For those familiar with code diff, this is essentially the same problem. Except, in this case, we the do the alignment of characters in a word and a diff performs alignment of lines in a file. Characters present in the second word but not in the first counts as additions; characters present only in the first word are deletions and characters present in both are matches - like unchanged lines in a diff.

To get that alignment, we start from the last character and trace back the best option. The pattern to looks for an alignment is the corner increase (diagonal+1 is greater than left or up.)

4,4   3,3   2,2    1,1    0,0
4,5   3,4   2,3    1,2    0,1

The pattern to look for to move left is:

3,3
4,4

The pattern to look for to move up is:

3,4
3,4

We try to resolve equality the following way:

3,3
3,3
  1. Prefer moving UP: toward the start of the candidate. This strategy ensures we highlight toward the start of string instead of the end when all else is equal.
  2. If not available, prefer moving LEFT (optional character)
  3. Only accept alignment DIAG when it is the absolute best option.

Algorithm Conclusion

The LCS algorithm allows to detect which character of the query are common to both words while being in proper order. (For example g is common to both word but discarded because out of order.)

LCS is not immediately useful for fuzzaldrin needs. Because fuzzaldrin require ALL characters of the query to be in subject to have a score greater than 0, LCS for all positive candidates would be the length of the query.
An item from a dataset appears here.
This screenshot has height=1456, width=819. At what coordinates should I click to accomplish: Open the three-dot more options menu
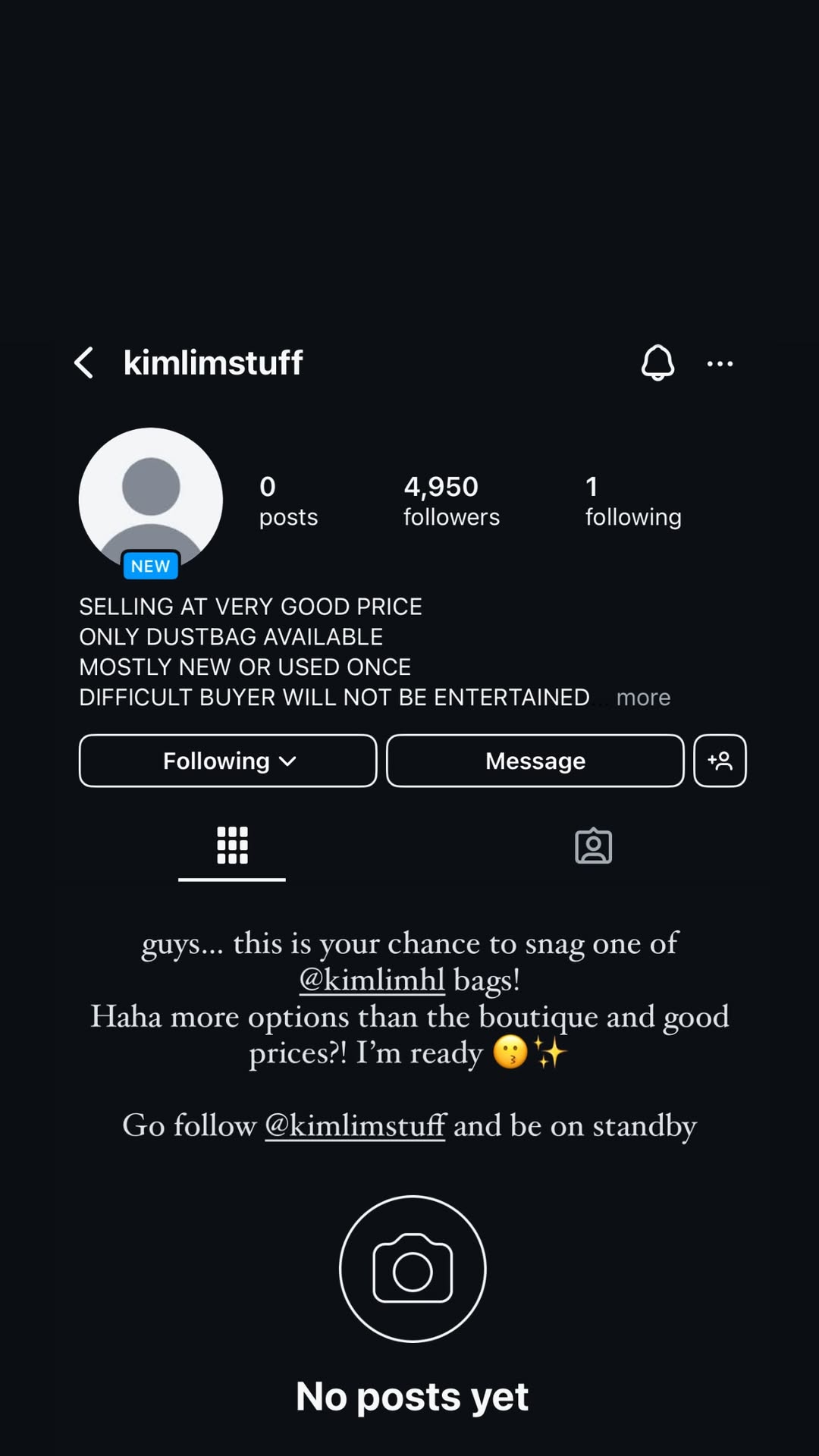tap(720, 364)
However, the dynamic programming table used to solve LCS is very useful to our need. The ability to select the best path and skip that g even if it is present in both query and candidate is the key to improves over left-most alignment. All we need for this to works is a bit more detail in score than 0 or 1.

Similarity score

Matching character does not have to be binary. Case sensitive match can still prefer proper case, same goes with accents. A diff tools can decide a line has been modified, instead of registering an addition and a deletion. A handwriting recognition tool can decide a and o are somewhat more similar to each other than they are to w, and so on.

We use character similarity as a way to build and score patterns. That is, we consider that character are similar from their own quality ( such as case) as well of being part of a similar neighborhood (consecutive letters or acronyms)

There are some rules that limit our scoring ability (for example we cannot go back in time and correct the score based on future choice) but overall that scheme is very flexible.

Where is the matrix?

While the programming table describes computation, we do not need to store the whole matrix when we only output the score. Fundamentally when computing a score, we only need 3other previously computed cell: UP, LEFT and DIAG.

Suppose we process the cell [3,5]

20, 21, 22, 23, 24, 25, 26, 27, 28, 29
30, 31, 32, 33, 34, 35, 36, 37, 38, 39

To build that score we only need values 24(DIAG), 25(UP), 34(LEFT). So instead of a whole matrix we can keep only the two current lines.

Furthermore, anything on the left of 24 on the first line is not needed anymore. Also, anything to the right of 35 on the second line has not yet been computed. So we can build a more compact structure using one composite row + one diagonal.

score_diag = 24
score_row = 30, 31, 32, 33, 34, 25, 26, 27, 28, 29

Preparing next value

Once we have computed the value of the cell [3,5], we can insert that value into the structure, taking care of saving next diagonal before overwriting it.

diag = 25
row = 30, 31, 32, 33, 34, 35, 26, 27, 28, 29

To compute value of cell [3,6] we take

Initial values

Before entering the matching process, the row is initialized with 0. Before scoring each row, the LEFT and DIAG register are reset to 0.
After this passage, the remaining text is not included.